Saved entries

┄┄┄┄┄┄┄┄┄┄┄┄┄┄┄┄┄┄┄┄

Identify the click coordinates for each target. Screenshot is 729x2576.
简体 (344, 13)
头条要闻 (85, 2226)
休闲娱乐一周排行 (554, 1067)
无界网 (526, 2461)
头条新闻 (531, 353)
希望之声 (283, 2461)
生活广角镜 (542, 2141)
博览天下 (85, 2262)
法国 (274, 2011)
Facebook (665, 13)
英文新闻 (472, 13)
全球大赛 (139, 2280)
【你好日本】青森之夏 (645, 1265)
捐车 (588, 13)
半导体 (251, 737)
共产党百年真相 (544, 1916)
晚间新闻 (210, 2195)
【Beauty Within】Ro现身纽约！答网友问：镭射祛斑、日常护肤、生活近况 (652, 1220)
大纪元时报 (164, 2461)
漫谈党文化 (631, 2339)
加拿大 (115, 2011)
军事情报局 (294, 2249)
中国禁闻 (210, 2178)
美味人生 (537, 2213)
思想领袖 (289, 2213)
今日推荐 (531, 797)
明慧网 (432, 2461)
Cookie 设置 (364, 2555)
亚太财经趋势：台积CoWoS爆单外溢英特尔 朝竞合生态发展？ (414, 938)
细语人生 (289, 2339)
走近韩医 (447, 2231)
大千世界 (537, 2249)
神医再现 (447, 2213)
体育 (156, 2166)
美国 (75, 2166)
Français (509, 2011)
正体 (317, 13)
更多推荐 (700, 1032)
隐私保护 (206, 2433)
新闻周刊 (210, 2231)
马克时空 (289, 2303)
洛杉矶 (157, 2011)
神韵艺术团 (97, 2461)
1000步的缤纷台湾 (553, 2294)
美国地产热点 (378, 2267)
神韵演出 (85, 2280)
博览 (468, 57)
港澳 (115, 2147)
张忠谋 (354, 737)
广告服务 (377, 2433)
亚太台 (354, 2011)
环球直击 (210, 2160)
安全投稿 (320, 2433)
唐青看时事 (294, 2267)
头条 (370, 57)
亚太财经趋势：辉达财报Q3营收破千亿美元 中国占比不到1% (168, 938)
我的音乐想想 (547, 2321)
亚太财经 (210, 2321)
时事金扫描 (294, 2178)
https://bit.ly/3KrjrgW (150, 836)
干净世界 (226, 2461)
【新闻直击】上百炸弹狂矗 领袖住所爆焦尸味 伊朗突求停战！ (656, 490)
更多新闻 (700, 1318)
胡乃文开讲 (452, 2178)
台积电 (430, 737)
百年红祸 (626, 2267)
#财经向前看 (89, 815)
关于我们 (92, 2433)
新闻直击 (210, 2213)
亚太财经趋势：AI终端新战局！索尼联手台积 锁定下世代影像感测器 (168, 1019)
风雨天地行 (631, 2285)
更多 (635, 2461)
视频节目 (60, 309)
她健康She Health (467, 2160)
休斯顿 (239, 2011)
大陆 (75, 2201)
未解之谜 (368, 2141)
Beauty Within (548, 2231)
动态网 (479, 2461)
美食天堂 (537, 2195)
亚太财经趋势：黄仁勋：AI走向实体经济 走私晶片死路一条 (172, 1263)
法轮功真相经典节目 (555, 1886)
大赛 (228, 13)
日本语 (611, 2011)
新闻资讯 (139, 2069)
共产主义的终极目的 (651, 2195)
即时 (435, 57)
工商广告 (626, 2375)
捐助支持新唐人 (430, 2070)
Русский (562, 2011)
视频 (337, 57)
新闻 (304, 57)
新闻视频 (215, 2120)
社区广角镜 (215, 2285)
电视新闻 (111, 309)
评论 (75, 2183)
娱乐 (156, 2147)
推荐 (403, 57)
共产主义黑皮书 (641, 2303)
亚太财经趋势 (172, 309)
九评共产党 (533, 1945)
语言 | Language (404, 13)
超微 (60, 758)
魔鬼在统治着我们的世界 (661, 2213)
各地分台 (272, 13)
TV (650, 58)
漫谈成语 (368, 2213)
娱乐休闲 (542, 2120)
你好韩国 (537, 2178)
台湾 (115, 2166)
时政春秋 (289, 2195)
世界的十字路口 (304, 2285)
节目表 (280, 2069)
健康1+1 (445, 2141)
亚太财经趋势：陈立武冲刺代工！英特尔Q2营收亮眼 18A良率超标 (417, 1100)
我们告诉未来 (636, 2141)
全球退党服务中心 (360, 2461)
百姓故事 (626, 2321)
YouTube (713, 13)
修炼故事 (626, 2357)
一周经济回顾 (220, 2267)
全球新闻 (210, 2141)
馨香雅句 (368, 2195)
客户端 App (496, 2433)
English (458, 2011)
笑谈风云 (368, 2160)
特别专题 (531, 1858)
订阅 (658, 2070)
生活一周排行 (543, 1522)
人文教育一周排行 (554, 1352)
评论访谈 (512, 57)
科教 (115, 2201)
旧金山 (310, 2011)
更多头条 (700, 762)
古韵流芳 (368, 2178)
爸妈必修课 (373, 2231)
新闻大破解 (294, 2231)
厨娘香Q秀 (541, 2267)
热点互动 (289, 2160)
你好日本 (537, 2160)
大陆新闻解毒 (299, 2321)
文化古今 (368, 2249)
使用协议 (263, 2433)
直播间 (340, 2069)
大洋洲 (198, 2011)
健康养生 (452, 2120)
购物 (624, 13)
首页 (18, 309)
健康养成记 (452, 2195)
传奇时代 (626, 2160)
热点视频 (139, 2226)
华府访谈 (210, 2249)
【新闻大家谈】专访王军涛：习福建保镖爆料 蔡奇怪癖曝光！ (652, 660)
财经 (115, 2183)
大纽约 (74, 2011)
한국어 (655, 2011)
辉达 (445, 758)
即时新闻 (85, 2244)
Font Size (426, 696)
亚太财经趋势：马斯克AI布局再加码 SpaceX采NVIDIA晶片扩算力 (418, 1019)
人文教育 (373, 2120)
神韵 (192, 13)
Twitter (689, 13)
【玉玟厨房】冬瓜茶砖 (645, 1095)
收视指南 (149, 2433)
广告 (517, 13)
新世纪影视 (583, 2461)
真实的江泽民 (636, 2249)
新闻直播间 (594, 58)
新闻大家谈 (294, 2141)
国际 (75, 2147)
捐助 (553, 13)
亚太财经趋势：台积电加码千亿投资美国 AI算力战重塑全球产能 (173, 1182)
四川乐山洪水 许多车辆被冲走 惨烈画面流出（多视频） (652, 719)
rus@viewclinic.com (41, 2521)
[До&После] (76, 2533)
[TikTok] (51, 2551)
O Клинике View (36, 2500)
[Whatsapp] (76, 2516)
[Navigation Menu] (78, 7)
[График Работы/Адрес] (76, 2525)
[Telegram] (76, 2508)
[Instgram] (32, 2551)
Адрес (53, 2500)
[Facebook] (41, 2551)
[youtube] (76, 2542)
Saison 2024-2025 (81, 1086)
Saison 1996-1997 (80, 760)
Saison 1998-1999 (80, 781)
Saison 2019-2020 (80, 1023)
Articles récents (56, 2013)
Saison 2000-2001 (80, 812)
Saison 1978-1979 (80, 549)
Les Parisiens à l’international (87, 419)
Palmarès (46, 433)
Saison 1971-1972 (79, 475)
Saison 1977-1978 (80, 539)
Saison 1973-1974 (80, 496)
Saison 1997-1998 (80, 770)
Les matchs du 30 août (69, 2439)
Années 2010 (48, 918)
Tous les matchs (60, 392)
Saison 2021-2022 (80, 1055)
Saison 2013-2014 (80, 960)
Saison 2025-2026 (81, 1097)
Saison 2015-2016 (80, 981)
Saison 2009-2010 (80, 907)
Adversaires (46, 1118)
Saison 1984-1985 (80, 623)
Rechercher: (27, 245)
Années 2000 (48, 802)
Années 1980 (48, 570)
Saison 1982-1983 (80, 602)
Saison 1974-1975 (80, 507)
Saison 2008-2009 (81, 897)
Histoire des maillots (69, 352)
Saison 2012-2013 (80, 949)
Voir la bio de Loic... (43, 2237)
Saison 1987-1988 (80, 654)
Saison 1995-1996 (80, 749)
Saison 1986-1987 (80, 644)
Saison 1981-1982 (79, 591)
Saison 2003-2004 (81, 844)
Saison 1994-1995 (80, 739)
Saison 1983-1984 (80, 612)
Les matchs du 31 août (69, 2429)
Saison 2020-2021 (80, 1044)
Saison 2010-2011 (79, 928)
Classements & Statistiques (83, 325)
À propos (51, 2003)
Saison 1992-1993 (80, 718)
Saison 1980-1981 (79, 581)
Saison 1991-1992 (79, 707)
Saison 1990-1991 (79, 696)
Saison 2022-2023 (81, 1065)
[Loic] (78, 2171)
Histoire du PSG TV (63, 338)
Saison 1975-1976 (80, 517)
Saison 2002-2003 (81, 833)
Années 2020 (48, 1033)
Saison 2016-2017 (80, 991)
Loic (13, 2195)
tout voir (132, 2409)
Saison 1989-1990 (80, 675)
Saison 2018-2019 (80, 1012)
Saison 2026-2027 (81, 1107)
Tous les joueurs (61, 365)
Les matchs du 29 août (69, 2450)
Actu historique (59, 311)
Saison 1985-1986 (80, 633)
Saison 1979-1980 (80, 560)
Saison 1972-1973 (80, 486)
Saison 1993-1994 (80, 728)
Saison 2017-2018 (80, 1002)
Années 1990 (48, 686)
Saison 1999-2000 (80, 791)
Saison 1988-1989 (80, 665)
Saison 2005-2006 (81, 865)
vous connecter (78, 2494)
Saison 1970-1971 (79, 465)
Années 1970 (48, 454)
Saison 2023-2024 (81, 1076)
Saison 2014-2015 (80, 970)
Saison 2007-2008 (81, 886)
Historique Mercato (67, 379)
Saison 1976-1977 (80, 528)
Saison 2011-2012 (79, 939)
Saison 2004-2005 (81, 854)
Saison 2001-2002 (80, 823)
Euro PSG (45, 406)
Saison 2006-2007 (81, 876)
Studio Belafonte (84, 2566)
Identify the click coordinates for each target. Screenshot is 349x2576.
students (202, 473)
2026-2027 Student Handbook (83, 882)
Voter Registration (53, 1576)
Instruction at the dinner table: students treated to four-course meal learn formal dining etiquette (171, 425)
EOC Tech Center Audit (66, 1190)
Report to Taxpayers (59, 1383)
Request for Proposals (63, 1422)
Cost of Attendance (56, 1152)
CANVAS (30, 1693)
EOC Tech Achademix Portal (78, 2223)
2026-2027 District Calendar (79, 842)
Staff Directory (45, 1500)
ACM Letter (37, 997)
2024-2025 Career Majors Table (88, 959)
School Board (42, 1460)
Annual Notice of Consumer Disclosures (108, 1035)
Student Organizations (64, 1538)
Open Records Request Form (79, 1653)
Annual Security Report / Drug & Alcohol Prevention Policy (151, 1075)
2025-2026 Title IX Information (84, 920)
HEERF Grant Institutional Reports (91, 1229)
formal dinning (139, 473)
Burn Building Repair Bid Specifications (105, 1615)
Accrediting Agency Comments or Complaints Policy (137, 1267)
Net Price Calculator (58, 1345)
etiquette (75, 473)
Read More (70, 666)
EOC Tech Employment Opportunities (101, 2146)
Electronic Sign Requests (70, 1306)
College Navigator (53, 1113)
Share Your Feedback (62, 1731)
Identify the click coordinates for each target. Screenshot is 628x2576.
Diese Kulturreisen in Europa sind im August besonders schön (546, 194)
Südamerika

┄┄┄┄┄┄┄┄┄┄┄┄┄┄┄┄┄┄┄┄

Give back exactly the lines above, from the line containing "军事情报局 (294, 2249)" through the line containing "文化古今 (368, 2249)", with both end lines and nothing more.

> [Task solution]
军事情报局 (294, 2249)
中国禁闻 (210, 2178)
美味人生 (537, 2213)
思想领袖 (289, 2213)
今日推荐 (531, 797)
明慧网 (432, 2461)
Cookie 设置 (364, 2555)
亚太财经趋势：台积CoWoS爆单外溢英特尔 朝竞合生态发展？ (414, 938)
细语人生 (289, 2339)
走近韩医 (447, 2231)
大千世界 (537, 2249)
神医再现 (447, 2213)
体育 (156, 2166)
美国 (75, 2166)
Français (509, 2011)
正体 (317, 13)
更多推荐 (700, 1032)
隐私保护 (206, 2433)
新闻周刊 (210, 2231)
马克时空 (289, 2303)
洛杉矶 (157, 2011)
神韵艺术团 (97, 2461)
1000步的缤纷台湾 (553, 2294)
美国地产热点 (378, 2267)
神韵演出 (85, 2280)
博览 (468, 57)
港澳 (115, 2147)
张忠谋 (354, 737)
广告服务 (377, 2433)
亚太台 (354, 2011)
环球直击 (210, 2160)
安全投稿 (320, 2433)
唐青看时事 (294, 2267)
头条 (370, 57)
亚太财经趋势：辉达财报Q3营收破千亿美元 中国占比不到1% (168, 938)
我的音乐想想 (547, 2321)
亚太财经 (210, 2321)
时事金扫描 (294, 2178)
https://bit.ly/3KrjrgW (150, 836)
干净世界 (226, 2461)
【新闻直击】上百炸弹狂矗 领袖住所爆焦尸味 伊朗突求停战！ (656, 490)
更多新闻 (700, 1318)
胡乃文开讲 (452, 2178)
台积电 (430, 737)
百年红祸 (626, 2267)
#财经向前看 (89, 815)
关于我们 (92, 2433)
新闻直击 (210, 2213)
亚太财经趋势：AI终端新战局！索尼联手台积 锁定下世代影像感测器 (168, 1019)
风雨天地行 (631, 2285)
更多 (635, 2461)
视频节目 (60, 309)
她健康She Health (467, 2160)
休斯顿 (239, 2011)
大陆 (75, 2201)
未解之谜 (368, 2141)
Beauty Within (548, 2231)
动态网 (479, 2461)
美食天堂 (537, 2195)
亚太财经趋势：黄仁勋：AI走向实体经济 走私晶片死路一条 (172, 1263)
法轮功真相经典节目 (555, 1886)
大赛 (228, 13)
日本语 (611, 2011)
新闻资讯 (139, 2069)
共产主义的终极目的 (651, 2195)
即时 (435, 57)
工商广告 (626, 2375)
捐助支持新唐人 (430, 2070)
Русский (562, 2011)
视频 (337, 57)
新闻 (304, 57)
新闻视频 (215, 2120)
社区广角镜 (215, 2285)
电视新闻 (111, 309)
评论 (75, 2183)
娱乐 (156, 2147)
推荐 (403, 57)
共产主义黑皮书 (641, 2303)
亚太财经趋势 (172, 309)
九评共产党 (533, 1945)
语言 | Language (404, 13)
超微 (60, 758)
魔鬼在统治着我们的世界 (661, 2213)
各地分台 (272, 13)
TV (650, 58)
漫谈成语 (368, 2213)
娱乐休闲 (542, 2120)
你好韩国 (537, 2178)
台湾 (115, 2166)
时政春秋 (289, 2195)
世界的十字路口 (304, 2285)
节目表 (280, 2069)
健康1+1 (445, 2141)
亚太财经趋势：陈立武冲刺代工！英特尔Q2营收亮眼 18A良率超标 (417, 1100)
我们告诉未来 (636, 2141)
全球退党服务中心 (360, 2461)
百姓故事 (626, 2321)
YouTube (713, 13)
修炼故事 (626, 2357)
一周经济回顾 (220, 2267)
全球新闻 (210, 2141)
馨香雅句 (368, 2195)
客户端 App (496, 2433)
English (458, 2011)
笑谈风云 (368, 2160)
特别专题 (531, 1858)
订阅 (658, 2070)
生活一周排行 (543, 1522)
人文教育一周排行 (554, 1352)
评论访谈 (512, 57)
科教 (115, 2201)
旧金山 (310, 2011)
更多头条 (700, 762)
古韵流芳 (368, 2178)
爸妈必修课 (373, 2231)
新闻大破解 (294, 2231)
厨娘香Q秀 (541, 2267)
热点互动 (289, 2160)
你好日本 (537, 2160)
大陆新闻解毒 (299, 2321)
文化古今 (368, 2249)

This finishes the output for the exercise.